I did a little more testing of the Windows allocation. The largest allocation I can do is 1,340,465,664 (1,350,465,664 fails). The task manager shows the memory usage is 1,524,068K after that allocation. Guess that there is no way to get there with a 32-bit Windows build.
Thinking about the severe rendering performance degradation, it occurred to me that even though the really LARGE pattern that required the probelmatice 1.5Gb MaxPatternBitmap value, all but this case of patterns could get by with less than 100M (determined with debugger) and that setting a larger BufferSpace may also improve performance.

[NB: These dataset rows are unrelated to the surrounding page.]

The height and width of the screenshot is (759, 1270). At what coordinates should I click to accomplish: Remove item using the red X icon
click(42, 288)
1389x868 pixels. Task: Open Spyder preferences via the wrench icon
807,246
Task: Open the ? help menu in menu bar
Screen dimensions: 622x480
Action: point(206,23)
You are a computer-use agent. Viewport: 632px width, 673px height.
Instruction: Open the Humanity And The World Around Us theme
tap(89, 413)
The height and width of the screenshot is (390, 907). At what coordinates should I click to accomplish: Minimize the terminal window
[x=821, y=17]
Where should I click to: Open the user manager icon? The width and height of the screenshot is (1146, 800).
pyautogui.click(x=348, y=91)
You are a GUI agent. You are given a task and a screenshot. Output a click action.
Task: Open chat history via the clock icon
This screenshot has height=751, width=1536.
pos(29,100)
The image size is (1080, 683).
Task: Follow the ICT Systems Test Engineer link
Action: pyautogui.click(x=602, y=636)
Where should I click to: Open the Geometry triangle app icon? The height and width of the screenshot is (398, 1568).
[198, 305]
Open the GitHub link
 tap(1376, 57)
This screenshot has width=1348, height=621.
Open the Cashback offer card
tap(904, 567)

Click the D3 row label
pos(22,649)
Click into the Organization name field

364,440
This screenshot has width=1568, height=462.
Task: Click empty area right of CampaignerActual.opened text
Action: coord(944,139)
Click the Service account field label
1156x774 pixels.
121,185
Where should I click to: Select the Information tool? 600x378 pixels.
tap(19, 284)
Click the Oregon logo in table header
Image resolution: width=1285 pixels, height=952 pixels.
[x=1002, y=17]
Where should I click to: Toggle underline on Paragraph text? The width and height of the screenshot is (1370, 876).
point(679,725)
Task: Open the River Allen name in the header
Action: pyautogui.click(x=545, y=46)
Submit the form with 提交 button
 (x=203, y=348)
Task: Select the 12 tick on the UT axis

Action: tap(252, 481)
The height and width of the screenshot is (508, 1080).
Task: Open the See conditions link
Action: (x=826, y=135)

With the command line options: -r600 -dMaxBitmap=10000 -dMaxPatternBitmap=100000000 -dBufferSpace=100000000 -sDEVICE=pnmraw -o /dev/null -Z: Bug692158.pdf This file COMPLETED in 10098 seconds (rendering time is 1412 seconds). At 300 dpi, the total time is: (and the Outputpage start time is 4060 and the rendering time is only 64 seconds. It seems that keeping all but the largest pattern as bitmap rather than clist really improves the rendering time to where it is reasonable. Given the relatively unusual (and stressful) nature of this file that does 60K imagemask fills with a VERY large are pattern, I think that further work on this is not warranted. Note that with a 64-bit build, using -dMaxPatternBitmap=1500000000 the 600dpi file completes in 49 seconds (Outputpage start time at 21 seconds), so using a 64-bit build is also a way to achieve even better performance than the parameters above with a 32-bit build.